Страховщики имеют реальную возможность повлиять на качество и доступность медпомощи. Результаты экспертиз обсуждаются на Координационных советах по защите прав застрахованных, в которых наряду со страховыми участвуют представители регионального здравоохранения, территориального фонда ОМС, медицинских учреждений. По итогам заседаний принимаются соответствующие решения, таким образом и повышается качество медпомощи.
К нерадивым медучреждениям страховщики применяют санкции, в том числе и штрафы. 85 процентов от полученных сумм — штрафов за оказание некачественной медпомощи — возвращаются страховщиками обратно в систему ОМС. То есть вновь на благо пациентов
При передаче функций страховых медицинских организаций территориальным фондам ОМС, то есть совмещении функций оплаты работы медорганизаций и их контроля в лице ТФОМС, возникнет конфликт интересов, отмечают эксперты. По сути, территориальные фонды будут контролировать сами себя.
«Совмещение в одном публичном центре функций администратора, страховщика, плательщика и контролера создаст почву для конфликта интересов и разрушит механизм независимой экспертизы качества и страховой защиты прав застрахованных лиц, лишит систему прозрачности и объективности», — заявил «Интерфаксу» вице-президент Всероссийского союза страховщиков Роман Щеглеватых, изучив законопроект.
Страховые представители — сотрудники страховых медицинских организаций — информируют застрахованных о возможности и порядке получения медицинской помощи, содействуют в ее получении, отрабатывают жалобы. И если объем обращений, рассмотренных страховыми компаниями, составляет 15 миллионов, то силами ТФОМС — в тысячу раз меньше.
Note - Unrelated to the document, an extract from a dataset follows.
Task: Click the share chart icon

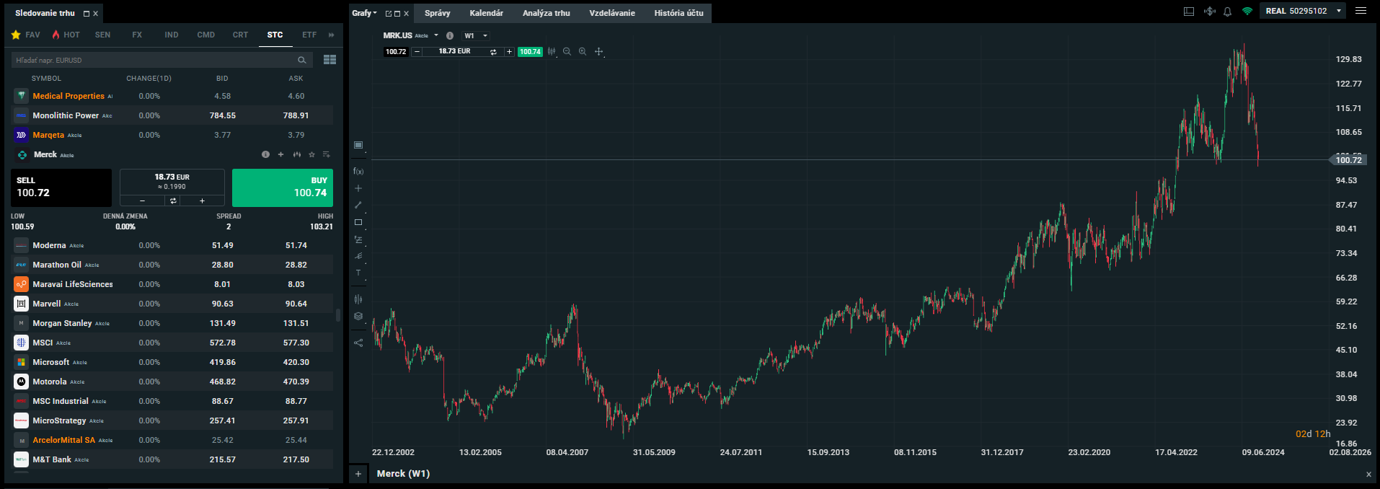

«Все больше застрахованных обращаются к нам за содействием в получении медицинской помощи. Число жалоб за первое полугодие 2025 года увеличилось на 94 процента в сравнении с аналогичным периодом прошлого года. На первом месте — неудовлетворительное оказание медицинской помощи (43 процента). На втором — недостоверные сведения в медкартах, приписки (29 процентов), на третьем — неприемлемая организация работы медицинских учреждений (14 процентов). Рост жалоб на качество медицинской помощи по профилю „сердечно-сосудистые заболевания“ — 93 процента. На 43 процента увеличилось число жалоб на сроки проведения компьютерной (КТ) и магнитно-резонансной томографий (МРТ)», — отмечают в страховой компании «СОГАЗ-Мед».
В Госдуму поступил проект поправок к закону об ОМС
В Госдуму России поступил проект поправок к ФЗ-326 «Об обязательном медицинском страховании». В случае их принятия губернаторы смогут передавать функции страховых медицинских организаций территориальным фондам обязательного медицинского страхования (ТФОМС).